Mirova Gigaton Fund a disponibilisé 282 millions de dollars dédiés exclusivement aux énergies renouvelables africaines. Un fonds parisien qui cible des tickets de 5 à 15 millions de dollars. Systèmes solaires domestiques, agri-solaire, mini-grids, mobilité électrique.
L’Apis Growth Markets Fund III adopte une approche différente. Un fonds londonien proposant des tickets de 60 à 70 millions de dollars. Dédiant 500 millions de dollars spécifiquement à la fintech africaine en phase de croissance.
Le fonds Norrsken22, avec des bureaux à Stockholm et Kigali, combine spécialisation sectorielle et géographique. Au total, 205 millions de dollars pour les Series A et B jusqu’à 10 millions de dollars en fintech, edtech et medtech. Sa présence physique au Rwanda signale une confiance dans l’écosystème africain.
Cette diversification dépasse les domaines traditionnellement dominants. Le Sony Innovation Fund Africa avec ses 10 millions de dollars cible spécifiquement le divertissement en Afrique du Sud, au Kenya, Nigeria et au Ghana. L’African Innovation Fund de Core DAO mise 5 millions de dollars sur le web3 africain.
Les investisseurs explorent des domaines émergents. Gaming, musique digitale, stablecoins, DeFi adaptée aux besoins africains. C’est la preuve de la maturité du continent.

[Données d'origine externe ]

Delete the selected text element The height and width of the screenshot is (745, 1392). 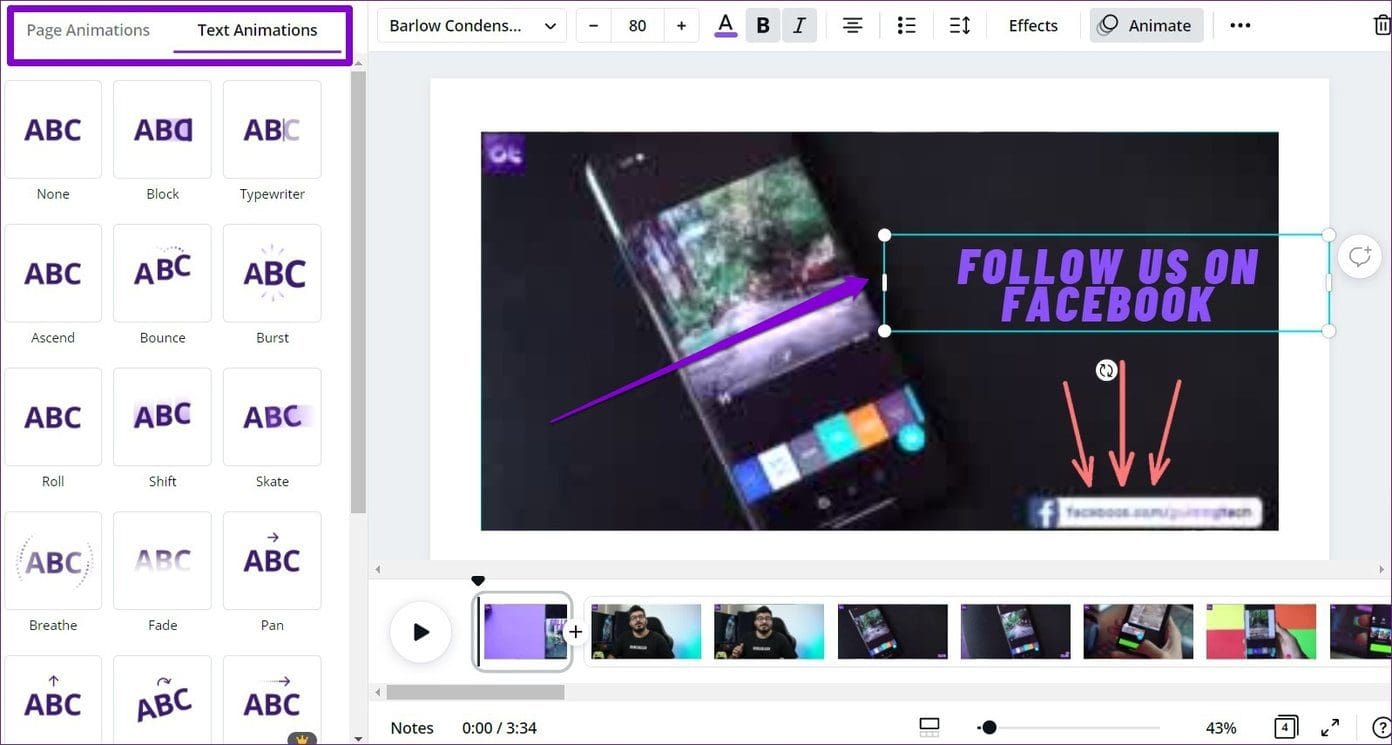(x=1382, y=25)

La géographie de ces nouveaux fonds révèle également une évolution notable. Plusieurs fonds se spécialisent sur l’Afrique francophone. Longtemps négligée par les investisseurs internationaux. Saviu II Fund avec ses 13 millions de dollars cible spécifiquement cette zone. Joliba Capital Fund I se concentre sur l’Afrique occidentale et centrale francophone avec ses 59 millions de dollars.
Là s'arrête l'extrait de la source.